Each line below should be written out again exactly.

════════════════════

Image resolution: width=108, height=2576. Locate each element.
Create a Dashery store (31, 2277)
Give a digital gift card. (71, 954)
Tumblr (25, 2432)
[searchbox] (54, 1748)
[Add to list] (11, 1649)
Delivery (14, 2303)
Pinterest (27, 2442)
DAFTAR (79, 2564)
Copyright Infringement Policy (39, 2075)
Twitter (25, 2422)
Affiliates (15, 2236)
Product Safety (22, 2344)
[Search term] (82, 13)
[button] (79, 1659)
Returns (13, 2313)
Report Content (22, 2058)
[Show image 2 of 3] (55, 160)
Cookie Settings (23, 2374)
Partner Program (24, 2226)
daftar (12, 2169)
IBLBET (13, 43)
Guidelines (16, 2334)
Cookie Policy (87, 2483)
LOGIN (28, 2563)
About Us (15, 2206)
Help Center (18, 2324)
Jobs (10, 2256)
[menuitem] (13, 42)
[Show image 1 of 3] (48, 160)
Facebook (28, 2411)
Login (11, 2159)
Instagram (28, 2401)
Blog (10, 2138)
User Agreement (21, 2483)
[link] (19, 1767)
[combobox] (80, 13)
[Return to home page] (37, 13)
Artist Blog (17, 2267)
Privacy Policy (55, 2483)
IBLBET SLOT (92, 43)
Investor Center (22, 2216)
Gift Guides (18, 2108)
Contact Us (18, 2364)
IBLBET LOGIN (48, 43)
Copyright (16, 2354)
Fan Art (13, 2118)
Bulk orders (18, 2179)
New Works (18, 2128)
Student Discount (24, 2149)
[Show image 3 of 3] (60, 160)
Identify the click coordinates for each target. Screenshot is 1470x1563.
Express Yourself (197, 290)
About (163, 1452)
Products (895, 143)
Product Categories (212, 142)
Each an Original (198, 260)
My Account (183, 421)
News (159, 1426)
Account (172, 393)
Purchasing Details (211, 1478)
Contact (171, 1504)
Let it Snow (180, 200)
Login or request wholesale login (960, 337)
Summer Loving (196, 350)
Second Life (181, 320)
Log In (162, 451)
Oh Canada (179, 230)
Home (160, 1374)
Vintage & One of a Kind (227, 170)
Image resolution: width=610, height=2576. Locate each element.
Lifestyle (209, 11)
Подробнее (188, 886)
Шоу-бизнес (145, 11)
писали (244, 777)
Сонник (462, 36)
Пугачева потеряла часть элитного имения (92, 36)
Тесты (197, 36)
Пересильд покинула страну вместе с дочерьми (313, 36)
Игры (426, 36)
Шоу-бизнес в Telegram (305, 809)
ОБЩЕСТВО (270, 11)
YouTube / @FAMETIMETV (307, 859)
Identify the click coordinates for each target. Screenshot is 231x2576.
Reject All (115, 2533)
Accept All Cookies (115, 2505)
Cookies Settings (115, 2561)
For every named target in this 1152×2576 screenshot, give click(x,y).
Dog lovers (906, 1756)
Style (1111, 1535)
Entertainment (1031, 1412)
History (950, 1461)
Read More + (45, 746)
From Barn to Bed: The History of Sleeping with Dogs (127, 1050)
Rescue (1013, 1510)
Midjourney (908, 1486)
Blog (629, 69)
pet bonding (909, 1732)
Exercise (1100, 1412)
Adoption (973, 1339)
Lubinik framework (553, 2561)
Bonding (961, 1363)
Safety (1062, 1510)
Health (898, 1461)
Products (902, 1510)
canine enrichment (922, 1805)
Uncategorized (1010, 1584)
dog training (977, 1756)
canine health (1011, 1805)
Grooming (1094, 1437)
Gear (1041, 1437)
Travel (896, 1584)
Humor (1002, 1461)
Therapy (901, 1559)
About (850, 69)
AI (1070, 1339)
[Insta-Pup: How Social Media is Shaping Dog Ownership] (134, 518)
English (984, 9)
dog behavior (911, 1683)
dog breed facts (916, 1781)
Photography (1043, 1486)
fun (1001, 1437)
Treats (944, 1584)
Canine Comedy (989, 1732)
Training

════════════════════

Your solution:
Image resolution: width=108, height=2576. Locate each element.
Create a Dashery store (31, 2277)
Give a digital gift card. (71, 954)
Tumblr (25, 2432)
[searchbox] (54, 1748)
[Add to list] (11, 1649)
Delivery (14, 2303)
Pinterest (27, 2442)
DAFTAR (79, 2564)
Copyright Infringement Policy (39, 2075)
Twitter (25, 2422)
Affiliates (15, 2236)
Product Safety (22, 2344)
[Search term] (82, 13)
[button] (79, 1659)
Returns (13, 2313)
Report Content (22, 2058)
[Show image 2 of 3] (55, 160)
Cookie Settings (23, 2374)
Partner Program (24, 2226)
daftar (12, 2169)
IBLBET (13, 43)
Guidelines (16, 2334)
Cookie Policy (87, 2483)
LOGIN (28, 2563)
About Us (15, 2206)
Help Center (18, 2324)
Jobs (10, 2256)
[menuitem] (13, 42)
[Show image 1 of 3] (48, 160)
Facebook (28, 2411)
Login (11, 2159)
Instagram (28, 2401)
Blog (10, 2138)
User Agreement (21, 2483)
[link] (19, 1767)
[combobox] (80, 13)
[Return to home page] (37, 13)
Artist Blog (17, 2267)
Privacy Policy (55, 2483)
IBLBET SLOT (92, 43)
Investor Center (22, 2216)
Gift Guides (18, 2108)
Contact Us (18, 2364)
IBLBET LOGIN (48, 43)
Copyright (16, 2354)
Fan Art (13, 2118)
Bulk orders (18, 2179)
New Works (18, 2128)
Student Discount (24, 2149)
[Show image 3 of 3] (60, 160)
Identify the click coordinates for each target. Screenshot is 1470x1563.
Express Yourself (197, 290)
About (163, 1452)
Products (895, 143)
Product Categories (212, 142)
Each an Original (198, 260)
My Account (183, 421)
News (159, 1426)
Account (172, 393)
Purchasing Details (211, 1478)
Contact (171, 1504)
Let it Snow (180, 200)
Login or request wholesale login (960, 337)
Summer Loving (196, 350)
Second Life (181, 320)
Log In (162, 451)
Oh Canada (179, 230)
Home (160, 1374)
Vintage & One of a Kind (227, 170)
Image resolution: width=610, height=2576. Locate each element.
Lifestyle (209, 11)
Подробнее (188, 886)
Шоу-бизнес (145, 11)
писали (244, 777)
Сонник (462, 36)
Пугачева потеряла часть элитного имения (92, 36)
Тесты (197, 36)
Пересильд покинула страну вместе с дочерьми (313, 36)
Игры (426, 36)
Шоу-бизнес в Telegram (305, 809)
ОБЩЕСТВО (270, 11)
YouTube / @FAMETIMETV (307, 859)
Identify the click coordinates for each target. Screenshot is 231x2576.
Reject All (115, 2533)
Accept All Cookies (115, 2505)
Cookies Settings (115, 2561)
For every named target in this 1152×2576 screenshot, give click(x,y).
Dog lovers (906, 1756)
Style (1111, 1535)
Entertainment (1031, 1412)
History (950, 1461)
Read More + (45, 746)
From Barn to Bed: The History of Sleeping with Dogs (127, 1050)
Rescue (1013, 1510)
Midjourney (908, 1486)
Blog (629, 69)
pet bonding (909, 1732)
Exercise (1100, 1412)
Adoption (973, 1339)
Lubinik framework (553, 2561)
Bonding (961, 1363)
Safety (1062, 1510)
Health (898, 1461)
Products (902, 1510)
canine enrichment (922, 1805)
Uncategorized (1010, 1584)
dog training (977, 1756)
canine health (1011, 1805)
Grooming (1094, 1437)
Gear (1041, 1437)
Travel (896, 1584)
Humor (1002, 1461)
Therapy (901, 1559)
About (850, 69)
AI (1070, 1339)
[Insta-Pup: How Social Media is Shaping Dog Ownership] (134, 518)
English (984, 9)
dog behavior (911, 1683)
dog breed facts (916, 1781)
Photography (1043, 1486)
fun (1001, 1437)
Treats (944, 1584)
Canine Comedy (989, 1732)
Training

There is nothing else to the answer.